Rating agencies are not concerned whether Greece will opt for a “clean exit” or a precautionary credit line as far as any upgrades of Greek bonds out of junk status to investment grade are concerned. What matters is that Greece is under strict supervision – with terms and conditions – which requires the implementation of the agreed reforms.
That is the upshot of four big agencies’ responses to Kathimerini, clearly rejecting Finance Minister Euclid Tsakalotos’s statement that “the rating agencies will not upgrade Greek bonds if Greece resorts to a precautionary credit line.”
Kathimerini asked Moody’s, DBRS, Fitch and Standard & Poor’s whether resorting to a credit line would be a credit negative event for the country and prevent them from raising its bonds to investment grade.
Kathrin Muehlbronner, senior vice president at Moody’s Investors Service, said that the precautionary credit line would not be a negative development for Moody’s assessments.
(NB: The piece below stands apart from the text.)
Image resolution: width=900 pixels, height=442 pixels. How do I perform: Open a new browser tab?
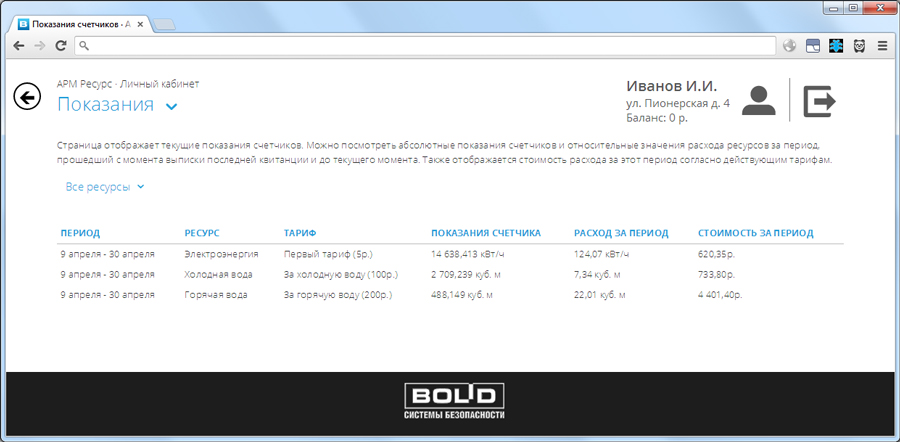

She argued that for her agency the existence of increased surveillance, complete with terms and conditions, is key, “so that the Greek authorities remain focused on sensible fiscal policies and the reform course. A precautionary credit line would support that,” she said.
DBRS shares this view: Nichola James, co-head of sovereign ratings at the Canadian agency, told Kathimerini that the option of a precautionary credit line would not be a negative factor in the assessment of Greek bonds.
Fitch also does not view whether Greece prefers a “clean exit” or a credit line as significant. As Michele Napolitano, head of Western European Sovereigns at Fitch, said, Greece and its official creditors are expected to seek a hybrid clean exit, which may not be a credit line as such, but would still include significant conditions.
Likewise Aarti Sakhuja, sovereign analyst at S&P Global Ratings, said that a post-program surveillance framework along with the continued easing of the national debt would consolidate the reform momentum and be positive for investor confidence, assisting in the full financing of Greece by the markets.